Investir le terrain politique
Un tiers des reportages diffusés dans la case de Temps présent sont des achats, dont le coût est sensiblement inférieur à ceux produits à l’interne. Les nouveaux responsables comptent clairement donner la priorité à la production propre. Des sujets aux thématiques fortes, comme l’immersion au coeur d’une institution pour enfants autistes ou le ras-le-bol des paysans confrontés au casse tête des paiements directs ont été lancés. Un domaine attise particulièrement la curiosité du tandem : la politique. « On la dit ennuyeuse ? Nous sommes convaincus du contraire. C’est un magnifique terrain de narration, d’histoires à raconter, de personnalités à découvrir », se passionne l’ex-productrice d’Infrarouge. François Roulet évoque de son côté un style de narration à développer, le portrait enquêté, comme celui d’Alain Berset, diffusé le 7 décembre. « Il s’agit de porter un regard critique sur un personnage public emblématique qui fédère ou divise, d’en dévoiler les aspérités ». Le journaliste s’était prêté à l’exercice en 2016 avec un magistral Temps présent, au titre explicite, Moi Constantin, empereur du Valais.

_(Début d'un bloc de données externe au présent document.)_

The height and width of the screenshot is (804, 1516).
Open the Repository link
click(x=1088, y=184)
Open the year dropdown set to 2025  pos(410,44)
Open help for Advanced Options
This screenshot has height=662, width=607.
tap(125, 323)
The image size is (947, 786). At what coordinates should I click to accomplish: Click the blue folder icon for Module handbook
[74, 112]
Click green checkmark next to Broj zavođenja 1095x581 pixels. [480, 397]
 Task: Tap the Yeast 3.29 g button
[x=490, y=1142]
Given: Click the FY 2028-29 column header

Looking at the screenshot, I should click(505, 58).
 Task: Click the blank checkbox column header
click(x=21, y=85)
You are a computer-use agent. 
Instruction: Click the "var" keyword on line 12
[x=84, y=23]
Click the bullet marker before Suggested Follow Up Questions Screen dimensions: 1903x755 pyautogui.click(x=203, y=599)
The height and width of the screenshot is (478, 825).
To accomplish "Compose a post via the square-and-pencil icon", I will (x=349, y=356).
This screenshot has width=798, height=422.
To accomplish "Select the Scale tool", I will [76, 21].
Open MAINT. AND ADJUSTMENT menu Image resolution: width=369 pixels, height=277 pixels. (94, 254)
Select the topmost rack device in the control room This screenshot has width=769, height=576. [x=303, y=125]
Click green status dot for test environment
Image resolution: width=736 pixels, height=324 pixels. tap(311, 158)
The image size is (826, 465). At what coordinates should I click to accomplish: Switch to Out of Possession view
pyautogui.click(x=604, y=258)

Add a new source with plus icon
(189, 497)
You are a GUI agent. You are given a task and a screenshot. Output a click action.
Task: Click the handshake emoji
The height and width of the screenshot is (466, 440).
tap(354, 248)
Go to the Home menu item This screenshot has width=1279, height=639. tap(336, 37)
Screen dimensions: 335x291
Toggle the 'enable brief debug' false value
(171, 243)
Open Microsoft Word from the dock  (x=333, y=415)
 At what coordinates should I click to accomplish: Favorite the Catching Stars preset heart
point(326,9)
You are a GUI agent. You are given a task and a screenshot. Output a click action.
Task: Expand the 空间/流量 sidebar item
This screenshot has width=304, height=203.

Temps présent a acquis une réputation dans les médias du monde entier avec ses reportages à l’international. « Aujourd’hui, c’est une émission généraliste, avec des sujets de société. Cependant, on défend l’idée de pouvoir envoyer des équipes à l’étranger comme actuellement aux Etats-Unis, en Israël, en Syrie, explique Elisabeth Logean. Nos journalistes portent un regard suisse sur les événements, vérifient ce qu’il se passe sur place avec nos standards de qualité. C’est aussi cela l’ADN de Temps présent ! »
Enfin de l’espace
Depuis le 7 mars, Elisabeth Logean et François Roulet occupent en alternance la présentation de Temps présent dans un décor remanié. Les présentations étaient minimalistes avec Jean-Philippe Ceppi filmé en gros plan, dans le même axe. Le dispositif a été élargi et la personne à la présentation peut apparaître en pied. « On a enfin de l’espace, mot-clef de ce changement », se réjouit le duo. Entièrement repensé aussi le générique, créé par le graphiste Nicolas Barraco. Il est précédé d’un sommaire en images extraites du reportage à venir. En voix off, quelques phrases accrocheuses. Ce teaser a 15 secondes pour capter l’attention des téléspectateur·trices avant le générique récurrent qui aboutit au plateau où l’intro est lancée. L’équipe a prévu de tourner ponctuellement les présentations en extérieur, dans l’environnement du reportage. Pour autant que le sujet s’y prête et ne demande pas un long déplacement.